Please follow this link for GENEA Challenge 2022.


Important dates

Timeline for regular workshop submissions:

14th Sept Deadline for participants to submit workshop papers
16th Sept Extended Deadline for participants to submit workshop papers
2nd Oct Notification of acceptance for workshop papers
11th Oct Deadline for camera-ready papers
18th Oct Workshop date

Timeline for challenge participants:

23rd June Deadline for registration for the challenge
1st July Challenge dataset released to participants
7th Aug Test inputs released to participants
15th Aug Deadline for participants to submit generated motion
21st Aug Crowdsourced evaluation begins
5th Sept Crowdsourced evaluation closes
9th Sept Evaluation results released to participants
19th Sept Deadline for participants to submit system-presentation papers
1st Oct Notification of acceptance for challenge papers
11th Oct Deadline for camera-ready papers
18th Oct Workshop date

Call for papers

Overview

Generating nonverbal behaviour, such as gesticulation and facial expressions, is of great importance for natural interaction with embodied agents such as virtual agents and social robots. At present, behaviour generation is typically powered by rule-based systems, data-driven approaches, and their hybrids. For evaluation, both objective and subjective methods exist, but their application and validity are frequently a point of contention in peer review.

This workshop asks “What will be the behaviour-generation methods of the future? And how can we evaluate these as meaningfully and usefully as possible?” The aim is to bring together researchers working on the generation and evaluation of nonverbal behaviour for embodied agents to discuss the future of these fields. To kickstart these discussions, we invite all interested researchers to submit a paper related to their work in the area for presentation at the workshop.

Attached to this workshop is a challenge to assess and advance the state of the art in co-speech gesture generation, for which a separate call for participation will be released.
The GENEA Workshop is not an archival venue, and papers submitted to the workshop can thus be published at other venues.

Paper topics include (but are not limited to) the following

  • Co-speech gesture generation
  • Nonverbal feedback
  • Interactive nonverbal behaviour generation
  • Evaluation methods for generated nonverbal behaviour
  • Objective evaluation metrics for nonverbal behaviour
  • Guidelines for nonverbal behaviours in human-agent interaction

Author instructions

Please format your workshop submissions for double-blind review according to the conference template: genea_template.zip
The same rules and guidelines regarding double-blind reviewing as for the main IVA conference apply. Submissions should represent original, unpublished work or extensions thereof.

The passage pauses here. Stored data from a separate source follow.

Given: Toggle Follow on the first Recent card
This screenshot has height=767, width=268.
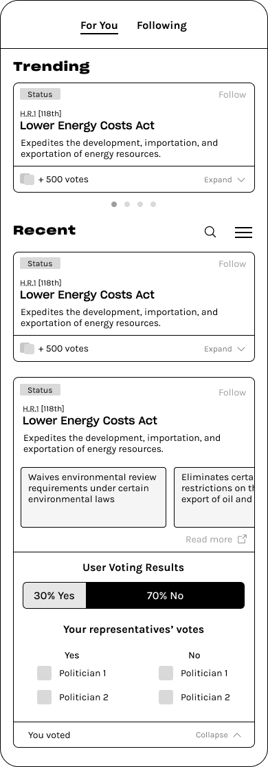Looking at the screenshot, I should [x=232, y=264].
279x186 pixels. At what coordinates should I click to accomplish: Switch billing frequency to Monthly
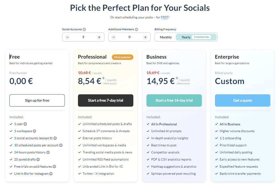click(166, 37)
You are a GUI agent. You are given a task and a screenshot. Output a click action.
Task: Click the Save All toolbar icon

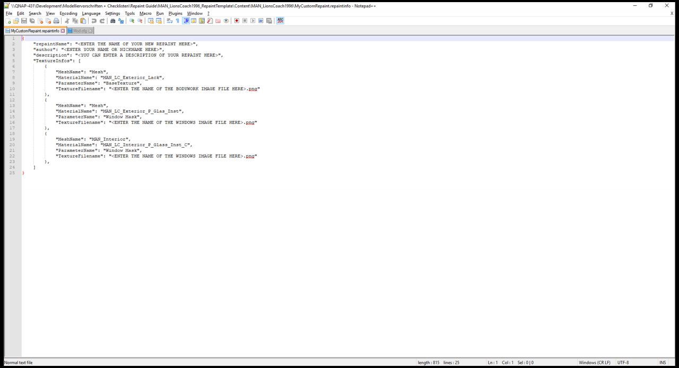pos(32,21)
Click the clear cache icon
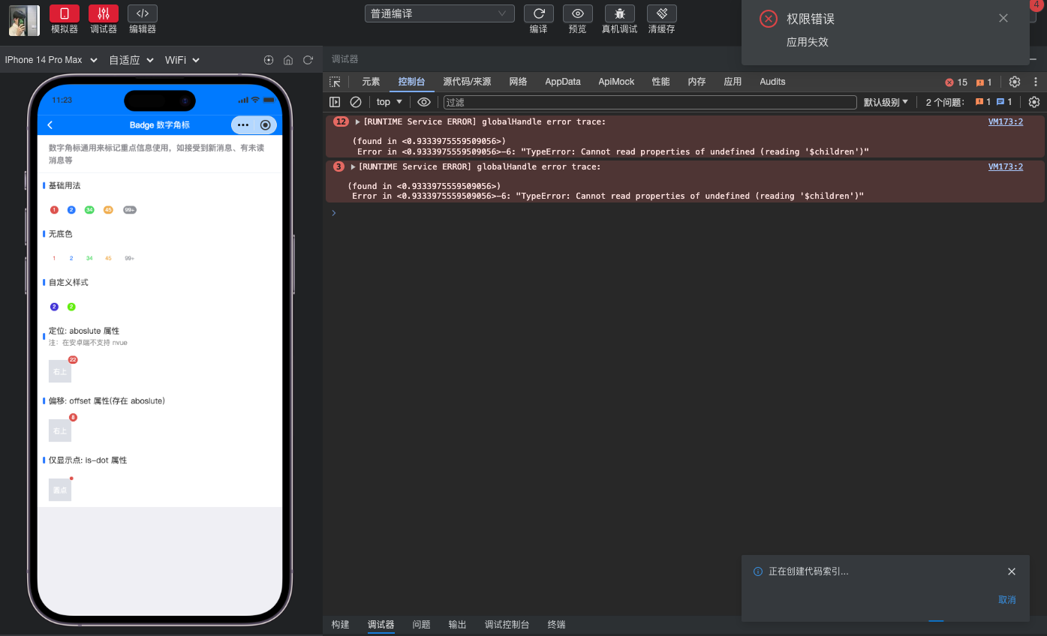The width and height of the screenshot is (1047, 636). point(661,14)
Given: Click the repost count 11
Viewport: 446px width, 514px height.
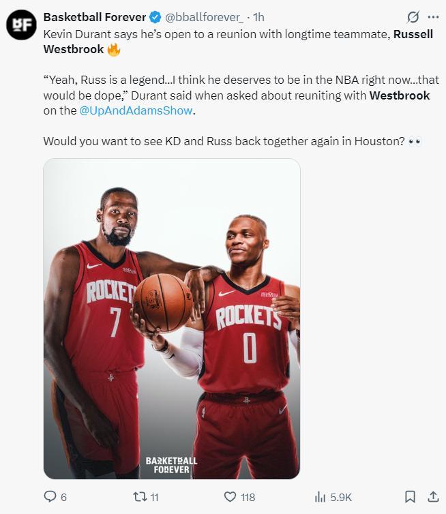Looking at the screenshot, I should click(x=153, y=498).
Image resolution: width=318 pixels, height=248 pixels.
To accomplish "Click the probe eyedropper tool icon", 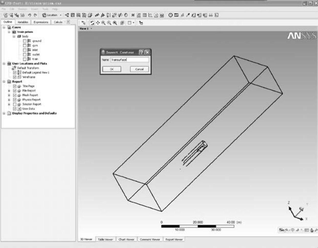I will point(188,15).
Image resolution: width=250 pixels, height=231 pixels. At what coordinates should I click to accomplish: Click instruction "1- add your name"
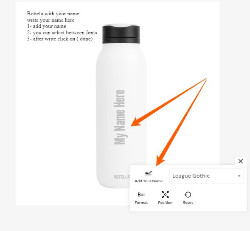click(x=47, y=26)
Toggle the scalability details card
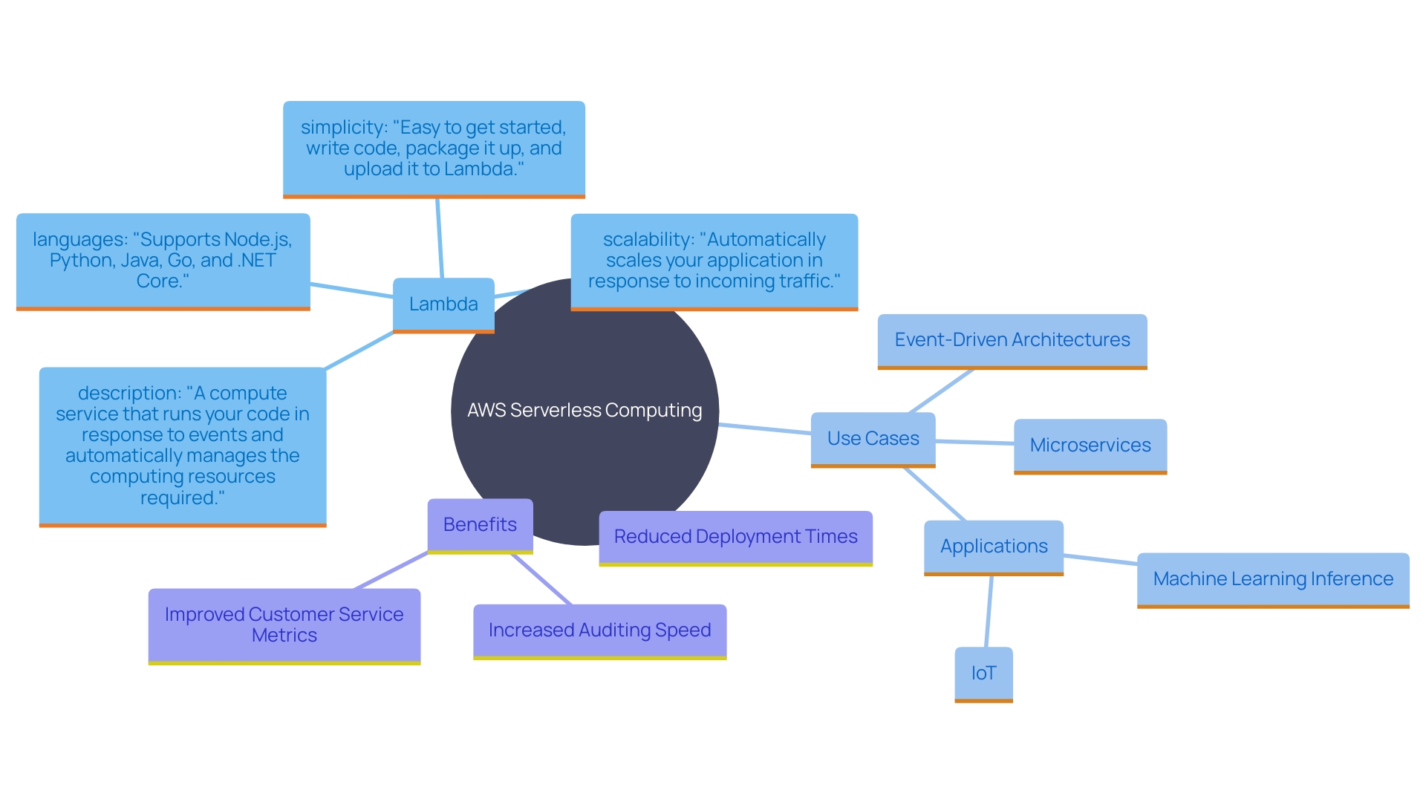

Papers are limited to 5 pages, not counting references and full-page figures. The maximum file size is 20 MB. Anonymous video sharing through FigShare is strongly encouraged. Submissions should be made in PDF format through OpenReview:
https://openreview.net/group?id=ACM.org/IVA/2020/Workshop/GENEA

Please contact the organisers at genea-contact@googlegroups.com if you have any questions.

Gesture generation challenge

Call for participation

The state of the art in co-speech gesture generation is difficult to assess, since every research group tends to use their own data, embodiment, and evaluation methodology. To better understand and compare methods for gesture generation and evaluation, we are launching a new challenge – the GENEA (Generation and Evaluation of Non-verbal Behaviour for Embodied Agents) Challenge 2020 – wherein different gesture-generation approaches are evaluated side by side in a large user study. The results of the challenge will be presented at the GENEA workshop.

We invite researchers in academia and industry working on any form of corpus-based nonverbal behaviour generation and gesticulation to submit entries to the challenge, whether their method is driven by rule or machine learning. Participants are provided a large, common dataset of speech (audio+aligned text) and 3D motion to develop their systems, and then use these systems to generate motion on given test inputs. The generated motion clips are rendered onto a common virtual agent and evaluated for motion quality and appropriateness in a crowdsourced user study. Additional details are provided below and in the rules of participation.

Registration

The registration deadline has passed
Please make sure to read and agree to the challenge rules before registering. Do not register for the challenge if you do not intend to comply with the rules.

Data

The challenge data is only available to registered participants. Access to the data requires completing a license agreement, which will be distributed to participants via e-mail after registering for participation.

Access to the test inputs will also be provided via e-mail. These materials additionally include a questionnaire to be completed and included with your submission.

Paper submission and timeline

Challenge participants are invited to describe their systems and findings in a paper to be presented at the workshop. Accepted papers will be published in proceedings on the workshop website and on Zenodo, however, they are considered non-archival and can thus be published at other venues.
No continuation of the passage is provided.